Procter & Gamble’s journey to Lean IPD
We are 4 years into our Lean IPD journey (see the chart below).
For me, the most important step in the Learning Phase was partnering with our Capital Purchases leaders. They needed to understand how this approach would lower CapEx and create value so that they could fully support it in front of our business and technical leaders.
I often get asked how I was able to enroll our Capital Purchases leaders.
- Our Capital Purchases leaders are business leaders first and they understand that value and cost are not one and the same.
- Their careers in Purchases give them experience buying non-commodity items where creating value with a partner is more important than trying to squeeze a dollar out of a contract.
- They get experience in buying talent where the difference in the product created, like an advertising campaign, will outweigh any small difference in fees.
15 pilot projects in 2016
We also had to start somewhere, so the 15 pilot projects we initiated globally in 2016 was a big step. Another key milestone was signing our first poly-party IPD Agreement. That project went so well that we did the next large project with the same team. These successes made it easy for our Engineering and Purchases leaders to declare that Lean IPD would be our default project delivery method for all large projects from this point forward.
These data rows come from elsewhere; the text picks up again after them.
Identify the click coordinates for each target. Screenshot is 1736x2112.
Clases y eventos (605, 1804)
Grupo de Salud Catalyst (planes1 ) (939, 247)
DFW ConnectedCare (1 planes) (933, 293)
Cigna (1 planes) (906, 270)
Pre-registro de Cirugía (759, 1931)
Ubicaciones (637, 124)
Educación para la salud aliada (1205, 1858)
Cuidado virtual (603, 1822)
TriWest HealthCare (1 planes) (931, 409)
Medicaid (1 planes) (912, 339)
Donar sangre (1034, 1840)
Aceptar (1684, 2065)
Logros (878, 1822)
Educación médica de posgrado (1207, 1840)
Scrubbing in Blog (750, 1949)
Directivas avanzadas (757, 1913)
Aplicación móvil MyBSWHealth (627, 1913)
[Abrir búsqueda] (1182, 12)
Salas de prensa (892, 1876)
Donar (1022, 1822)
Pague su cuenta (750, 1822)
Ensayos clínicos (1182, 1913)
7 Essential Team Integration Practices
On our Lean IPD journey, we identified 7 Essential Practices. In its own unique way, each one helps to integrate the project team. This naturally created the acronym “TIPs” for Team Integration Practices. While not every project will do each of these 7 practices to the same extent, we have seen that the projects that do, get superior results.
- Partner Selection
- Collaborative Design Sessions
- Big Room
- Conditions of Satisfaction
- Target Value Design
- Last Planner System®
- IPD Agreement
A key emphasis in P&G’s approach is to not “Procterize” things. This allows us to take advantage of industry available training, facilitators, and contracts. It also eliminates the waste partners would incur translating and deciphering P&G’s lingo.
In a nutshell
- Lean IPD is superior. It outperforms all other project delivery methods including Design-Bid-Build, Design-Build, and Construction Management at Risk.
- The contract matters. The IPD Agreement further integrates the team and provides a risk and reward feature for motivation.
- Tech is not enough. While technology will help, it will take the kind of work system changes promoted by Lean IPD to truly transform the industry.
- The fix is integration. The Design & Construction industry is so fragmented that every effort to integrate the companies working on your project will pay major dividends.